Кровавые берега
Шрифт:
С тревогой оглядев сушу и не заметив наших соратников, я понял, что правильно предугадал их тактику: они и впрямь выжидают момент, когда матросы и пассажиры «Шайнберга» начнут высаживаться на берег. Чем еще мы могли помочь дону Балтазару? Разве только не подлезть ненароком под пули кабальеро и снаряды «Подергушек»… Вот только я очень сомневаюсь, что в горячке битвы команданте вообще станет беспокоиться о жизнях шкипера Проныры и его команды…
Ну ладно, черт с ним, с команданте. Чем мы можем помочь Дарио? Первым делом надо удостовериться в том, жив ли он и не нужна ли ему помощь или защита. Королева Юга может запросто обвинить своего фаворита в том, что это якобы он подстроил кораблекрушение, и прикажет прикончить его прямо на месте. Вряд ли мы в силах предотвратить такой исход, но следует хотя бы попытаться это сделать.
Адепты
И с Гуго, и с нас, его ассистентов, сошло при этом семь потов. Но в конце концов я вытащил, – а Долорес вытолкала, – нашего старательно втягивающего живот друга из чрева корабля на свободу. А пока он сидел на обшивке и приходил в себя, я протянул руку и помог выкарабкаться Малабоните. Но сначала она передала мне мою кувалду и найденный среди вещей Раймонда увесистый разводной ключ.
Практичная женщина, что ни говори. Без напоминания догадалась, что хоть мы и не планировали встревать в драку, иметь при себе оружие все равно будет нелишне.
– Святой Фидель Гаванский! – только и смогла вымолвить Моя Радость при виде того, что мы натворили.
И я ее прекрасно понимал: снаружи последствия кораблекрушения выглядели на порядок грандиознее, чем изнутри…
Кратчайший путь на верхнюю палубу отныне пролегал не по трапам, а прямо по внешней обшивке палубных надстроек. Дело это было рискованное, но посильное, если при подъеме не смотреть по сторонам и не оглядываться назад. Эти ограничения касались лишь меня и Гуго, поскольку Долорес высоты не боялась.
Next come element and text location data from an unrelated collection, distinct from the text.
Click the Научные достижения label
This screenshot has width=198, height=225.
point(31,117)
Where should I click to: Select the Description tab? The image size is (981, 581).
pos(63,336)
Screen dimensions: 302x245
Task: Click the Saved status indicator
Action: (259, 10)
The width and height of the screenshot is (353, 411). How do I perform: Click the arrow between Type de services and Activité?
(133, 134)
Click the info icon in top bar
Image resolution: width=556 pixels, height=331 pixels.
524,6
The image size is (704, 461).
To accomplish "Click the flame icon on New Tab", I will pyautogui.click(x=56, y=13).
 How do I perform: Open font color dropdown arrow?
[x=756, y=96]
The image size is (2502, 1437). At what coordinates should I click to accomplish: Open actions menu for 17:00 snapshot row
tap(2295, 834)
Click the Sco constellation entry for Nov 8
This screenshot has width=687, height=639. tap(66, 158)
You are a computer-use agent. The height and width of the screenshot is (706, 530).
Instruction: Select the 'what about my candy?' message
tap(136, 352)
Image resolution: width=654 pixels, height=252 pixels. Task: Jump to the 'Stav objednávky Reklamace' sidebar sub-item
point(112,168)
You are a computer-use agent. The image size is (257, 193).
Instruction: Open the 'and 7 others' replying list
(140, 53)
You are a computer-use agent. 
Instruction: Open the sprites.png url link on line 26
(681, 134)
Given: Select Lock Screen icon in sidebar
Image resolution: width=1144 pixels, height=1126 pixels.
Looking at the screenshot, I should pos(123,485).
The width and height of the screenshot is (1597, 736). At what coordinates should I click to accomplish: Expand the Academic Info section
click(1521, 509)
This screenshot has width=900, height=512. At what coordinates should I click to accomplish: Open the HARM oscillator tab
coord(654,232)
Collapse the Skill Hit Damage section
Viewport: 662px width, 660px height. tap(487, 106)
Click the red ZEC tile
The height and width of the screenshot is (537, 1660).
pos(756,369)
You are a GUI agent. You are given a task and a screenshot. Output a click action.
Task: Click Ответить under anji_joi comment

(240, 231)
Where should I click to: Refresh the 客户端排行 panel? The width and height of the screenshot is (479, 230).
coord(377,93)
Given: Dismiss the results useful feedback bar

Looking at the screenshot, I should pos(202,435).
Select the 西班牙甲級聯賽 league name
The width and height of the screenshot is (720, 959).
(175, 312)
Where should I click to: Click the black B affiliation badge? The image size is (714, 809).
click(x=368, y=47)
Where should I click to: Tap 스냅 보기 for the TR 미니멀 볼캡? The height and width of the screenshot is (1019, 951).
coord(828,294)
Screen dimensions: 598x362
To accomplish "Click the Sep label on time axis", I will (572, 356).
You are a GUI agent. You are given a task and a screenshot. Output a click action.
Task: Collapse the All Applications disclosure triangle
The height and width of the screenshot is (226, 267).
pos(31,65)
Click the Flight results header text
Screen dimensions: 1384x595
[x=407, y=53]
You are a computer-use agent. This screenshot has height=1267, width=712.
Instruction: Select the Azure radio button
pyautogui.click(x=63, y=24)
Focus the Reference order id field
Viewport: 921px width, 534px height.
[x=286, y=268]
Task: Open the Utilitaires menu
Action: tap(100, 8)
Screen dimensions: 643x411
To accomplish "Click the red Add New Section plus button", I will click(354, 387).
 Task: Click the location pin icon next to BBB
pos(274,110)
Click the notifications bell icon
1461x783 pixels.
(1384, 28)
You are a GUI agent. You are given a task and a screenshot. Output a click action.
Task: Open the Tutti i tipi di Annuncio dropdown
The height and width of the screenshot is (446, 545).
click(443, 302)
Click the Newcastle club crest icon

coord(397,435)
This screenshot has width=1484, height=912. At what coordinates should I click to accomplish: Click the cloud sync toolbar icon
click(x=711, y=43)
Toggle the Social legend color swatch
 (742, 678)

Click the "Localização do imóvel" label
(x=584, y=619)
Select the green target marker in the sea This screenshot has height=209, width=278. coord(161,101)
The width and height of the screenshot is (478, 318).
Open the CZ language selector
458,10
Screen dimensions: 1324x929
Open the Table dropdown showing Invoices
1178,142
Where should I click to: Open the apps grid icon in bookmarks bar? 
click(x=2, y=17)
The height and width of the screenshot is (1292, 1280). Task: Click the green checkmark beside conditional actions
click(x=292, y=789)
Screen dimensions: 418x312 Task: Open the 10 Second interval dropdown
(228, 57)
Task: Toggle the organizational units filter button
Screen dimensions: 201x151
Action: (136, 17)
Поэтому я поручил ей взбираться позади де Бодье, чтобы подбадривать его, если он вдруг замешкается. Почему она, а не я? Все просто: у Малабониты лучше получалось оказывать Сенатору моральную поддержку. В глазах женщин тот всегда храбрился и старался не ударить в грязь лицом, а вот мне, напротив, любил порой высказывать свои сомнения и страхи.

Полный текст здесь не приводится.